Machine translation is a process by which a textual input in a first language is automatically translated, using a computerized machine translation system, into a textual output in a second language. Some such systems operate using word based translation. In those systems, each word in the input text, in the first language, is translated into a corresponding word in the output text, in the second language. Better performing systems, however, are referred to as phrase-based translation systems. One example of those systems is set out in Koehn et al., Statistical Phrase-Based Translation, Proceedings of the Human Language Technology Conference of the North American Chapter of the Association for Computational Linguistics (HLT-NAACL) 127-133, Edmonton, Alberta, Canada (2003).
In order to train either of these two types of systems (and many other machine translation systems), current training systems often access a bilingual corpus. The training systems first align text fragments in the bilingual corpus such that a text fragment (e.g., a sentence) in the first language is aligned with a text fragment (e.g., a sentence) in the second language. When the text fragments are aligned sentences, this is referred to as a bilingual sentence-aligned data corpus.
In order to train the machine translation system, the training system must also know the individual word alignments within the aligned sentences. In other words, even though sentences have been identified as translations of one another in the bilingual, sentence-aligned corpus, the machine translation training system must also know which words in each sentence of the first language correspond to which words in the aligned sentence in the second language.
One current approach to word alignment makes use of five translation models and is discussed in Brown et al., The Mathematics of StatisticalMachine Translation: Parameter Estimation, Computational Linguistics, 19(2): 263-311 (1993). This approach to word alignment is sometimes augmented by a Hidden Markov Model (HMM) based model, or a combination of an HMM based model and Brown et al.'s fourth model, which has been called “Model 6”. These latter models are discussed in F. Och and H. Ney, A Systematic Comparisonof Various StatisticalAlignment Models, Computational Linguistics 29(1):19-51 (2003).
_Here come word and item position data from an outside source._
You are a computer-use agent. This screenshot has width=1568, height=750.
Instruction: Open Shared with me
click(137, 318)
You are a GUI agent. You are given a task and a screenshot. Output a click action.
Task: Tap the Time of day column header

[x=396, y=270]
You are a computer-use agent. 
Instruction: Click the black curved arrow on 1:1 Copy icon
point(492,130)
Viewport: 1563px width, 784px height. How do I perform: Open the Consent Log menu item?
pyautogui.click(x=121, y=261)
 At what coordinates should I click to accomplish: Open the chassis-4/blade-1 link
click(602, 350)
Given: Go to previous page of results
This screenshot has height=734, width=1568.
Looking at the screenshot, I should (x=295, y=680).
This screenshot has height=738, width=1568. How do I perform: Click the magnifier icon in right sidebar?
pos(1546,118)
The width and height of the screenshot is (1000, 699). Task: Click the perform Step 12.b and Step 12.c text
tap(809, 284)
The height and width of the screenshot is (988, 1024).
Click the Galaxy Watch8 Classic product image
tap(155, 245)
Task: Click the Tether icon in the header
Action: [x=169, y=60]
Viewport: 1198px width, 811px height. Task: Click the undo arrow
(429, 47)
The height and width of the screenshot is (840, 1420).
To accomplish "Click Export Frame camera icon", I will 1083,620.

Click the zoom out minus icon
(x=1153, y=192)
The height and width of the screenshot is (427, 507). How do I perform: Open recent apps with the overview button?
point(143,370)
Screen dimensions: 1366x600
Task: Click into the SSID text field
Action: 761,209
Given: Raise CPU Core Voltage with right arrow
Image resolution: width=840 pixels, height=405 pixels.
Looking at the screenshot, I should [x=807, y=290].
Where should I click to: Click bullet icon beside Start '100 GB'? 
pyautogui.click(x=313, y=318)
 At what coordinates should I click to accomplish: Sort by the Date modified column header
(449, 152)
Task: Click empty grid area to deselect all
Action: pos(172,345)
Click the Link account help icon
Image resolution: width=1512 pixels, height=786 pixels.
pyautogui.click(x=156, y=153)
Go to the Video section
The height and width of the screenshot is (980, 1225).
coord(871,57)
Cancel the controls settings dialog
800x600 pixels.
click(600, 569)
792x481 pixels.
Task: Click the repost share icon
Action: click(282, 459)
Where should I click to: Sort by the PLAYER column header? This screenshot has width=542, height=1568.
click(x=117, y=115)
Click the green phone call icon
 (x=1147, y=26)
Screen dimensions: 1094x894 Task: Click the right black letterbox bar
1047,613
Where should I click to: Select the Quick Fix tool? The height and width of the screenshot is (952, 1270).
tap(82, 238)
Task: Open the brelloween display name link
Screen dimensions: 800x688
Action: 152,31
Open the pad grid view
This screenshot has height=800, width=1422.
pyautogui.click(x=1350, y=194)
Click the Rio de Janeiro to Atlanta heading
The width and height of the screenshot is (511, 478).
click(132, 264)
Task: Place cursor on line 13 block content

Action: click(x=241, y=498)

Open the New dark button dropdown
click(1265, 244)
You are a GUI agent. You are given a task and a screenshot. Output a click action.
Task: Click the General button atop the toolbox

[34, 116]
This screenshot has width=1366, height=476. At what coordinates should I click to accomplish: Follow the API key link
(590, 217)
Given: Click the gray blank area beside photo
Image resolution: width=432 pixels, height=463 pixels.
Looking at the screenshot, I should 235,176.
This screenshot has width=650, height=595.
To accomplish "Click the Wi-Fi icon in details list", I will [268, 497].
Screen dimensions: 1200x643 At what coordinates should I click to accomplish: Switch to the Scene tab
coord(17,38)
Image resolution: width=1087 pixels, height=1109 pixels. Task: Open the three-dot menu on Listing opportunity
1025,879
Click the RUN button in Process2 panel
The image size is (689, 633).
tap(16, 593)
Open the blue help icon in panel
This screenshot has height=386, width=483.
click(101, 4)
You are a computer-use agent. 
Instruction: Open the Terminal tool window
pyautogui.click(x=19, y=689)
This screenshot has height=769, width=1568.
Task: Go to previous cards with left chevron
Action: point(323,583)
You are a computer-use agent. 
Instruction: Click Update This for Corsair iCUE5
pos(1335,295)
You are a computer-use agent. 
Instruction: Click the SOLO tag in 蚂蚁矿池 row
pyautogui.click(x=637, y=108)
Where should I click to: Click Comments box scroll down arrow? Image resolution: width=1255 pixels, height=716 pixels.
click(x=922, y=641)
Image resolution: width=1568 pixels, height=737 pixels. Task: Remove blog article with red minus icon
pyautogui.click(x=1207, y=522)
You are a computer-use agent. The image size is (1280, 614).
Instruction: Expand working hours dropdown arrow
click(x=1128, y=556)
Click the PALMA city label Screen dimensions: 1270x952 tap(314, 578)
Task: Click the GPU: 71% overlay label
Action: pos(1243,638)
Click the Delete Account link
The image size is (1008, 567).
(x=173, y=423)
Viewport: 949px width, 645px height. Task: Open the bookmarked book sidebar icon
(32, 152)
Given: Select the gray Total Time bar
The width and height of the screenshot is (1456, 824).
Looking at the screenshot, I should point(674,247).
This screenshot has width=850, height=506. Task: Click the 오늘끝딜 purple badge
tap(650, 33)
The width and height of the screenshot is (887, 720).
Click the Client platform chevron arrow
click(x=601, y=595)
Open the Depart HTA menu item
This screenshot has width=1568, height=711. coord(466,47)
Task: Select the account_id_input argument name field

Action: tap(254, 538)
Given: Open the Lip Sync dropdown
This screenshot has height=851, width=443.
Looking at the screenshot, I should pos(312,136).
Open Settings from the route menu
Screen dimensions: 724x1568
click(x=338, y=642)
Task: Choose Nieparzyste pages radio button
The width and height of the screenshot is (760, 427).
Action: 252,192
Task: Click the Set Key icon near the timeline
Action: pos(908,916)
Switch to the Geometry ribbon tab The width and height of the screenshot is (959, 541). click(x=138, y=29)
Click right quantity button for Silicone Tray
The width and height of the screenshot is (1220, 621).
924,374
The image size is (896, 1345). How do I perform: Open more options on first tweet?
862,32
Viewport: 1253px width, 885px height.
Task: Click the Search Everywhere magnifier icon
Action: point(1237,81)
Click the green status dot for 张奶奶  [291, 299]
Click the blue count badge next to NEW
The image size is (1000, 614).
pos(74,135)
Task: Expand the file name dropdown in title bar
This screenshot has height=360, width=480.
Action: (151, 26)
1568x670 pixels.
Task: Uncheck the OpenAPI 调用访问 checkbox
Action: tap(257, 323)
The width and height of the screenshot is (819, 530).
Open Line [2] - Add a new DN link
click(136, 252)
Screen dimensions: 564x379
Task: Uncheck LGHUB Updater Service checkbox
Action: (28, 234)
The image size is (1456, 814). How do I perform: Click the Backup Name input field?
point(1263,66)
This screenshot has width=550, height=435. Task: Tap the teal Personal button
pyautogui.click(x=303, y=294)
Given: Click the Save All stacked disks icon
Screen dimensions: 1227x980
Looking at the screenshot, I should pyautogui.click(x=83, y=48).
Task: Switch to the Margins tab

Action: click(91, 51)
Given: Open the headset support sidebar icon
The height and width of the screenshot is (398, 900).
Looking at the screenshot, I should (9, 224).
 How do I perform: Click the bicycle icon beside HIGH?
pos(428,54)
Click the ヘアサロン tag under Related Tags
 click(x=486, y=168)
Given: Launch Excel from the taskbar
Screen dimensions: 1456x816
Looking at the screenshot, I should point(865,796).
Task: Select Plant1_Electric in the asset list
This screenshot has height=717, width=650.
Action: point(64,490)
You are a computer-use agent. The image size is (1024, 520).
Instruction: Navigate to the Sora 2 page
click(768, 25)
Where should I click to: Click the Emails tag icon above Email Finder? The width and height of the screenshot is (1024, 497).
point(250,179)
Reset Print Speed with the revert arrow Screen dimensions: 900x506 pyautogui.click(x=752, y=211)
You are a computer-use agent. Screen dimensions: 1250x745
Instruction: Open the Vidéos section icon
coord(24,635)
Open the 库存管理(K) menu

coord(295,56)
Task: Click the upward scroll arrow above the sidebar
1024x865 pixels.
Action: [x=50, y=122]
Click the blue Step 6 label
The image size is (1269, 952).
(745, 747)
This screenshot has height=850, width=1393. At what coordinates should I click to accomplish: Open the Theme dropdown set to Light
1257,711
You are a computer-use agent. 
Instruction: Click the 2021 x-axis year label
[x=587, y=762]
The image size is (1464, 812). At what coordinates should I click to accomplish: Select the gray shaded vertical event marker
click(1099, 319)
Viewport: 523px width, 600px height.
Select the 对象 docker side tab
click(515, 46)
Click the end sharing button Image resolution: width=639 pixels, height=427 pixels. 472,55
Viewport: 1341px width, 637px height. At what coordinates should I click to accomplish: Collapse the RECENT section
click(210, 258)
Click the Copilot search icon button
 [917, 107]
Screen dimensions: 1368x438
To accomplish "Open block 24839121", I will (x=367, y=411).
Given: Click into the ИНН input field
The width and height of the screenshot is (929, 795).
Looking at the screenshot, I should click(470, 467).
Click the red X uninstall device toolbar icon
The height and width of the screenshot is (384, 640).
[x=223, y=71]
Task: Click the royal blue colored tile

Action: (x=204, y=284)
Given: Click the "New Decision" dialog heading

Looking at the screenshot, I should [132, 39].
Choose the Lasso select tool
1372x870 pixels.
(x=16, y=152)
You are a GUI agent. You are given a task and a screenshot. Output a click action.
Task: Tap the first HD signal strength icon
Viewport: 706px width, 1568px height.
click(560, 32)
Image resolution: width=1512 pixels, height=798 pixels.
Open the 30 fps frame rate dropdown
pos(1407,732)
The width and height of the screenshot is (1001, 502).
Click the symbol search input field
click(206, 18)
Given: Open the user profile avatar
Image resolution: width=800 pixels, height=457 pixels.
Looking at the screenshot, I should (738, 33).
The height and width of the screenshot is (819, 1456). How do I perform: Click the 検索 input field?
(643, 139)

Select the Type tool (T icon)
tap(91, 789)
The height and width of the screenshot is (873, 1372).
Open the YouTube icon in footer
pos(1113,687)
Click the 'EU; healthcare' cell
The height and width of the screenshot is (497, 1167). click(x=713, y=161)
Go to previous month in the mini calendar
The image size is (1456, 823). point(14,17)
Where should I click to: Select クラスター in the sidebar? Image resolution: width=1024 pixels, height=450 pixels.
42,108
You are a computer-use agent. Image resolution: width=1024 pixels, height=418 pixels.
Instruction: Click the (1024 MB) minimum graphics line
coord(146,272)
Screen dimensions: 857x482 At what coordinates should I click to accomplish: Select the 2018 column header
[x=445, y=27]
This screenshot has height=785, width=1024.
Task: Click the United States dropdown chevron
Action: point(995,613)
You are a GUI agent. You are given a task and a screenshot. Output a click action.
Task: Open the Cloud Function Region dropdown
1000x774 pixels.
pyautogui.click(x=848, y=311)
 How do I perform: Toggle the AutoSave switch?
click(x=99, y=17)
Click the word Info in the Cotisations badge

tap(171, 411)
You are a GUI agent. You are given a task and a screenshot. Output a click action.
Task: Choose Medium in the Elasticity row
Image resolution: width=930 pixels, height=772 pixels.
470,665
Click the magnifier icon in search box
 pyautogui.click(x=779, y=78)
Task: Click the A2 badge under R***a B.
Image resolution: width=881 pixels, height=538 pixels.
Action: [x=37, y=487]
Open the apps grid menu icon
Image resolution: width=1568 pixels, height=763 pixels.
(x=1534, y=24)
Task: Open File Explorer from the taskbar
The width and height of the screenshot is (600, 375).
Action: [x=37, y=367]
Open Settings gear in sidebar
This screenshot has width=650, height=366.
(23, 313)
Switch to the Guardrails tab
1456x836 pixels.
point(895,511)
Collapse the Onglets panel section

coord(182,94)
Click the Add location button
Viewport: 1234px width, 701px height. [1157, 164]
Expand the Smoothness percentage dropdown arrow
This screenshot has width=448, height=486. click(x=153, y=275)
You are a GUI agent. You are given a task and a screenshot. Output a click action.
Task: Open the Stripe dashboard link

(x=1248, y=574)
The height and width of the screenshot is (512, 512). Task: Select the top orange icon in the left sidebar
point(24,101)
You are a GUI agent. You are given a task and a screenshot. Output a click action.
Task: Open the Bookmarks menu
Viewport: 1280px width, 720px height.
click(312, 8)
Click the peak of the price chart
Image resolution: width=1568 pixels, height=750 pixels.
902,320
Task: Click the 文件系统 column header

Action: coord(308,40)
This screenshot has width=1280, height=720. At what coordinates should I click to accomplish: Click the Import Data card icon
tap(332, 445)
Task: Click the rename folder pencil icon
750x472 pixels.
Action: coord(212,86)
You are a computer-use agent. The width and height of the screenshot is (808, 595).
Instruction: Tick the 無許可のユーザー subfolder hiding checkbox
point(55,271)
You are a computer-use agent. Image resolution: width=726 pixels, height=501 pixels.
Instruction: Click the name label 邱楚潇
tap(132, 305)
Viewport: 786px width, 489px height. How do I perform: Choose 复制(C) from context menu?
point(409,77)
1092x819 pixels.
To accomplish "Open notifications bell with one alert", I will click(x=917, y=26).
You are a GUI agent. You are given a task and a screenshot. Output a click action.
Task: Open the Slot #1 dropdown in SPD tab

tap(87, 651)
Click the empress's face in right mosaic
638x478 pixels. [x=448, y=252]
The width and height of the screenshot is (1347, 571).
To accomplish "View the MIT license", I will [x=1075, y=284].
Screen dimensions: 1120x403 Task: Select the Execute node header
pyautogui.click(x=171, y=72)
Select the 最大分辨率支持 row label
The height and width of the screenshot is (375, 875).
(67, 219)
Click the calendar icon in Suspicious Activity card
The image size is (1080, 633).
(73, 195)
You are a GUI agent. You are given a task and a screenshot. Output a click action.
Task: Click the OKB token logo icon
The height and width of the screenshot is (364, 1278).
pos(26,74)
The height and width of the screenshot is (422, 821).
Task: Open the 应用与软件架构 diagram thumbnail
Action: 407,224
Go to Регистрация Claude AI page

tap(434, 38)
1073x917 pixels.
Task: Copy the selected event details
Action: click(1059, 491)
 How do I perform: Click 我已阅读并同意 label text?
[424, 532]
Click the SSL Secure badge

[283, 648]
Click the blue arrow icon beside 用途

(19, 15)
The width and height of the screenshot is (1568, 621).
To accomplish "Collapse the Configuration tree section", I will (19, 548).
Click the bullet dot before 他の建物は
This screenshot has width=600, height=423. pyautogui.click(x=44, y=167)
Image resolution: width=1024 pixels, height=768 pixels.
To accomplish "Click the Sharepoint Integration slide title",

These word alignment models are less than ideal, in a number of different ways. The higher accuracy models are mathematically complex, and also difficult to train, because they do not permit a dynamic programming solution. It can thus take many hours of processing time on current standard computers to train the models and produce an alignment of a large parallel corpus.
The present invention addresses one, some, or all of these problems. However, these problems are not to be used to limit the scope of the invention in any way, and the invention can be used to address different problems, other than those mentioned, in machine translation.
The discussion above is merely provided for general background information and is not intended to be used as an aid in determining the scope of the claimed subject matter.